Conectando ideas y personas durante el Simposio Mind-Body-Space en Casa de la Llum, Simon HQ
Conectando ideas y personas durante el Simposio Mind-Body-Space en Casa de la Llum, Simon HQ

  • ¿Cómo ves el futuro de la neuroarquitectura?

  • Hay varios frentes abiertos. Uno es la legislación: empezar a incorporar en normativas o recomendaciones oficiales parte del conocimiento científico sobre cómo el diseño influye en lo cognitivo y lo emocional. A veces esto genera cierto temor, pero es importante recordar que los procesos que estudia la neuroarquitectura son humanos y, como la mayoría de los biológicos, se dan de forma gradual. No hablamos de reglas rígidas, sino de gamas y matices.
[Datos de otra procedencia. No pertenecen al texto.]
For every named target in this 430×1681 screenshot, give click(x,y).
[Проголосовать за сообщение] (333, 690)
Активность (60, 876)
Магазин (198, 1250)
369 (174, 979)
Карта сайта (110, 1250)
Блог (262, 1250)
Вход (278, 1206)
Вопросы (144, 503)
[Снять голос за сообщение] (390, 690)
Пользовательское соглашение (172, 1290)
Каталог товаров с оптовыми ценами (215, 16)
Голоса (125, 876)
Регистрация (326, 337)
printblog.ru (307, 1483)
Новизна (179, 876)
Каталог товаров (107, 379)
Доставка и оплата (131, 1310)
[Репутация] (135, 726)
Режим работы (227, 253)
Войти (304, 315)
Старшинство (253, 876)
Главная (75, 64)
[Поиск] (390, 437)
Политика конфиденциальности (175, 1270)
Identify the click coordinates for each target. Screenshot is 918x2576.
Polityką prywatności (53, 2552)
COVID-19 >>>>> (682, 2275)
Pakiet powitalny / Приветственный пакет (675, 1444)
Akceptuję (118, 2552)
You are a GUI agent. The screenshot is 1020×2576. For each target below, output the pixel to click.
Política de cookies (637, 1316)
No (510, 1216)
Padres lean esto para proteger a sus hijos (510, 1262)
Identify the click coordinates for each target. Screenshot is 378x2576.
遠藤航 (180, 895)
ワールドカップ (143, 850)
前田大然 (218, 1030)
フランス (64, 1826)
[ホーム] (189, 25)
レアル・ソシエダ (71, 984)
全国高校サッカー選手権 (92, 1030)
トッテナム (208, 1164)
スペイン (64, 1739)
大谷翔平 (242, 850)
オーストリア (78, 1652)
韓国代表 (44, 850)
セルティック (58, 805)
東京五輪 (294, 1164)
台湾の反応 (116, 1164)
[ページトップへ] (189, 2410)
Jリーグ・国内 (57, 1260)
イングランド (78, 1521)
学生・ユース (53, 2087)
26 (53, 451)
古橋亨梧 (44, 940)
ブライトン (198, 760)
Y eso no limita la creatividad de los arquitectos: las posibilidades de diseño siguen siendo infinitas. Otro frente en el que estamos trabajando es la certificación. Será necesario certificar a los profesionales de la neuroarquitectura (para evitar errores de aplicación y fraudes) y también certificar el impacto cognitivo-emocional de los espacios (porque es posible medirlo objetivamente con las metodologías adecuadas). Como decía antes, esto cambiará nuestra valoración y elección de la arquitectura. Por otro lado, a medio plazo, uno de los siguientes pasos será la monitorización en tiempo real de los usuarios en el espacio. Y con ello, aspirar a algo aún más ambicioso: que los espacios sean capaces de adaptarse a cómo nos sentimos. Esto llegará. No sé cuándo, pero sé que trabajaremos para hacerlo posible.